You may be stuck on French food for the foreseeable future if you pick up French Country Cooking, a new collection of heritage recipes by French National Assembly member Françoise Branget. From the ultra-simple and rustic to the famed complex pastries and luxurious composed dishes that bolster French cuisine’s international renown, you can be sure there are instant favorites to be found.
The Dordogne department is in southwestern France, in Aquitaine, just east of the Bordeaux wine country. Its capital is Périgueux and most of its area was historically called the Périgord. Hilly and verdant, with many castles, the Dordogne is famous for its foie gras, duck and gastronomy.
Pot-au-feu, one of France’s national dishes that originated on farms, is traditionally made from beef and vegetables. It should be prepared the day before, so the flavors have a chance to deepen and meld. Refrigerated overnight, its fat solidifies and is easily lifted off, leaving a clear broth. After reheating, the marrow from the beef bones is extracted and spread on warm brioche, which is served along with the broth.
This typical Périgord pot-au-feu is prepared with duck meat, cooked with vegetables in a broth, and enhanced by slices of fresh foie gras nestled in cabbage leaves — a true delicacy!

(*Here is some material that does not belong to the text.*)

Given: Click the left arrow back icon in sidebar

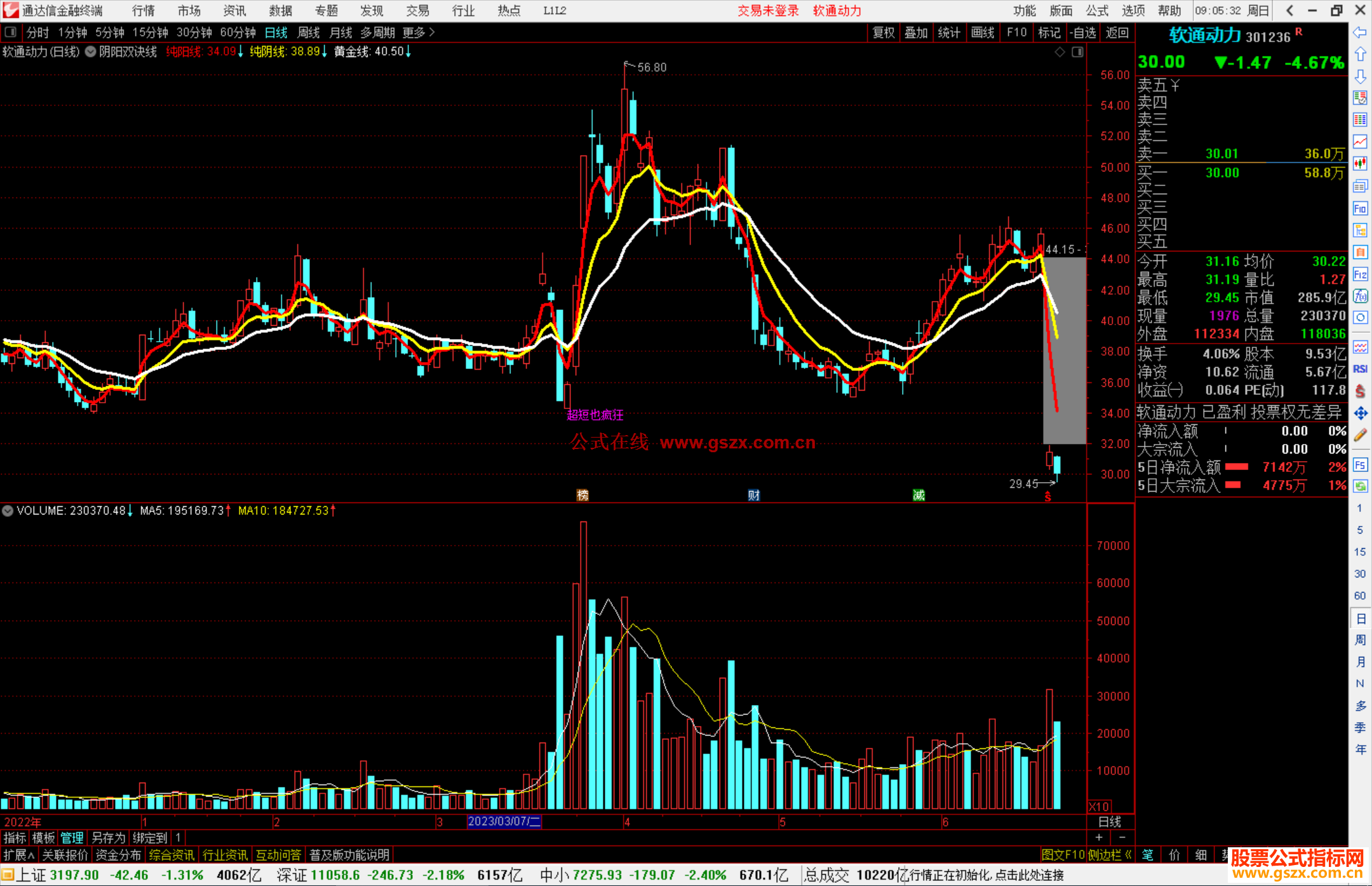Looking at the screenshot, I should pyautogui.click(x=1360, y=32).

- 3 magrets (breast filets) of duck
- 4 duck thighs
- 4 duck gizzards
- 1 duck neck skin
- sea salt
- 4 bread slices, soaked in water and squeezed dry
- 1/2 pound pork sausage meat
- 2 eggs
- Pepper and salt
- 12 cups chicken stock
- 1 onion, peeled and quartered
- 2 celery stalks, cut in chunks
- 10-12 good-sized Savoy cabbage leaves
- 1 1/2 pounds fresh foie gras
- 1/4 teaspoon freshly grated nutmeg
For the pot-au-feu
In a bowl, salt duck pieces liberally and reserve. In another bowl, mix bread, sausage meat, eggs, pepper and salt. Stuff mixture inside neck skin. Sew extremities with kitchen twine.
Rinse salt off duck. In a large kettle, heat stock and simmer duck and stuffed neck for 1 hour. Add onion, carrots, leeks, turnips, celery. Continue cooking 30 minutes.
In another kettle, boil water and blanch cabbage leaves 3 minutes. Drain on paper towel. Place a piece of foie gras in the center of each leaf. Sprinkle with nutmeg, pepper, and salt. Fold into a package and tie with kitchen twine.
Shortly before serving, taste broth and adjust seasoning. Immerse cabbage packages and cook 5 minutes.
With a slotted spoon, remove everything to a large platter. Slice the duck breasts and stuffed neck, and remove strings from cabbage. Moisten with a little broth. Serve.